Carbon emissions reached a record high alongside growing use of fossil fuels last year, prompting a leading energy group to join the chorus of voices scrutinizing global climate efforts.
The Energy Institute’s Statistical Review of World Energy released on Monday showed solar and wind capacity expanding by a record 266 gigawatts, while emissions from energy use, industrial processes, flaring, and methane rose to a new high of more than 39 billion metric tons of carbon dioxide equivalent.
Juliet Davenport, who leads the Energy Institute, lamented that the world had to “look hard for positive news on the energy transition in this new data.”
“Despite further strong growth in wind and solar in the power sector, overall global energy-related greenhouse gas emissions increased again,” she added. “We are still heading in the opposite direction to that required by the Paris Agreement.”
Executives from KPMG and Kearney, both of which contributed to the report, similarly warned about falling behind key emissions objectives. Their data came alongside other reporting that raised questions about the world’s ability to accomplish the type of sweeping transition to clean energy that officials such as President Joe Biden often promote.
The report came roughly eight years after nearly 200 nations signed onto the Paris agreement, which has a goal of keeping temperature increases to 1.5 degrees Celsius by 2100. Democratic lawmakers use the Paris Agreement as the foundation of their “Green New Deal” framework. Biden has also cited the agreement while pushing multibillion-dollar investments intended to transform the American economy into one that’s more energy efficient.
But the years following the Paris Agreement have nevertheless seen several reports warning that various entities were underperforming. The United Nations, which organized the Paris conference, asserted in October that the world was “nowhere near” reaching its targets on climate and was instead headed toward temperatures rising by 2.5 degrees Celsius.
Similarly urgent warnings came from the United Nations in prior years. Just four years after Paris, the international entity warned that the world was headed toward global extinction and needed a fivefold increase in climate efforts to reach the Paris emissions target. The International Energy Agency also called for an accelerated energy transition at the end of last year while noting that the world was set to reach record coal consumption.

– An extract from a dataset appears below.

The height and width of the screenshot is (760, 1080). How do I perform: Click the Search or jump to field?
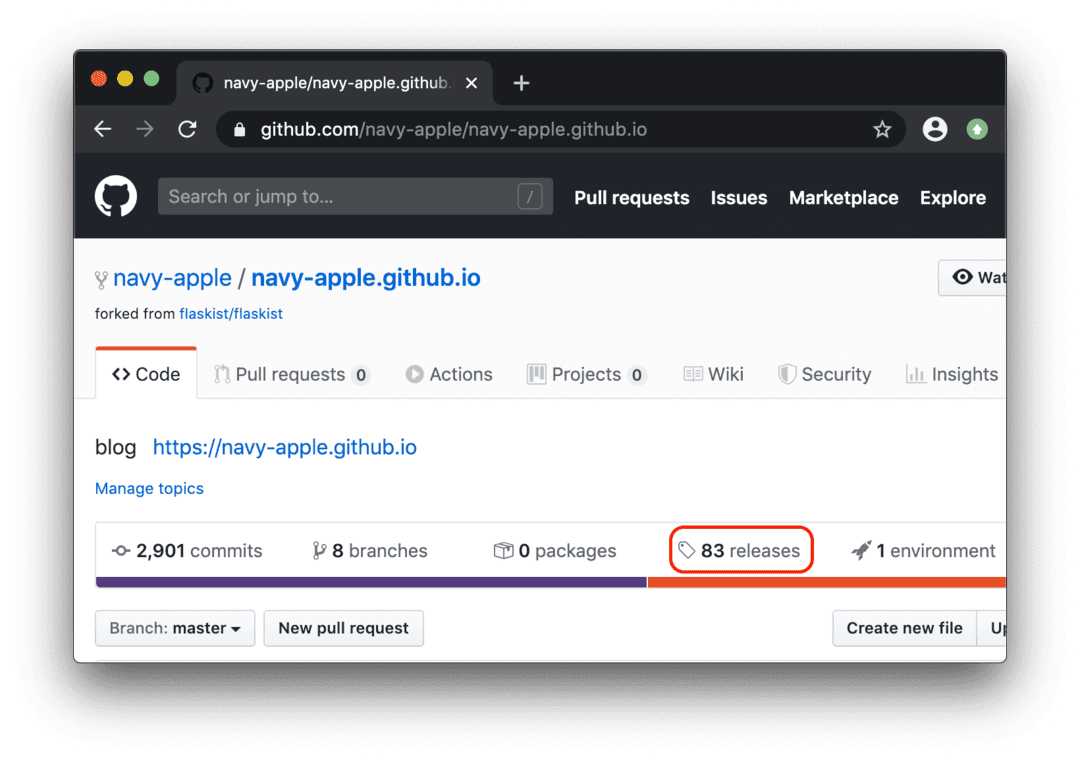355,196
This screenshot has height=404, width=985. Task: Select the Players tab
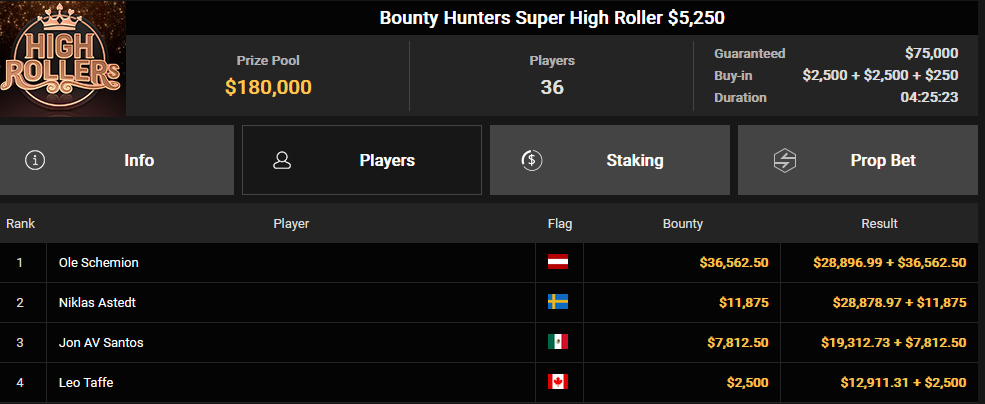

More recently, the Canadian and Welsh governments said their nations weren’t doing enough to attain their self-imposed goal of net-zero carbon emissions by 2050. The United Kingdom’s Climate Change Committee also released a report noting deficiencies, while its chair reportedly said the body was even less confident than last year in the nation’s ability to meet goals by 2030.
The story is similar for big businesses: another analysis from the NewClimate Institute said major corporations were falling behind in meeting their commitments. It’s also unclear how seriously governments take the United Nations as many missed the deadline last year to submit updated climate plans even after years of browbeating.
The World Economic Forum meanwhile attempted in a blog post this month to combat the idea that it’s “too late to halt the climate crisis,” which the organization said had “been gaining ground recently.”
“It is critical that we overcome this narrative that it is too late to save the planet, which both ignores the significant progress that’s been made to decarbonize our society and also hinders further action,” the article said. “We cannot afford to be paralysed by climate pessimism but must rather accelerate action at all levels of society: from our local communities to global corporations. Every fraction of a degree counts when it comes to global heating, and so does every action we take to reduce our climate impact.”
Dire rhetoric of a ticking “time bomb,” as the United Nations Secretary General António Guterres phrased it, has been used to justify massive economic overhauls that critics say is counterproductive for achieving financial and energy security.
Part of the United Nations and environmentalists’ climate agenda involves halting oil and gas exploration while increasing consumption of minerals which largely remain in the hands of China. While the Biden administration has attempted to boost domestic investment in alternative energy, it’s questionable whether the United States will be able to develop infrastructure quickly enough to compete with China’s resource advantage.
Diana Furchtgott-Roth, a Heritage Foundation economist who served in the Trump administration, has argued that the nation’s energy supply chain “cannot currently produce all the resources to handle the regulatory push to transition wholesale to renewable energy resources and electrification without substantial increases in prices.”
“That’s why America would be wise to use its own natural resources, including oil and natural gas, stay energy independent, and not cuddle up to China,” she added.
In criticizing Biden’s plans, she pointed to her organization’s study attempting to gauge the impact of massive emissions reductions through a carbon tax. The study used the Energy Information Administration’s own model and found that even if all Organization for Economic Cooperation and Development economies eliminated their emissions, temperatures would only be mitigated by 0.5 degrees Celsius by the end of the century. Meanwhile, the United States would shed 1.2 million jobs and see $7.7 trillion in lost economic output over eighteen years.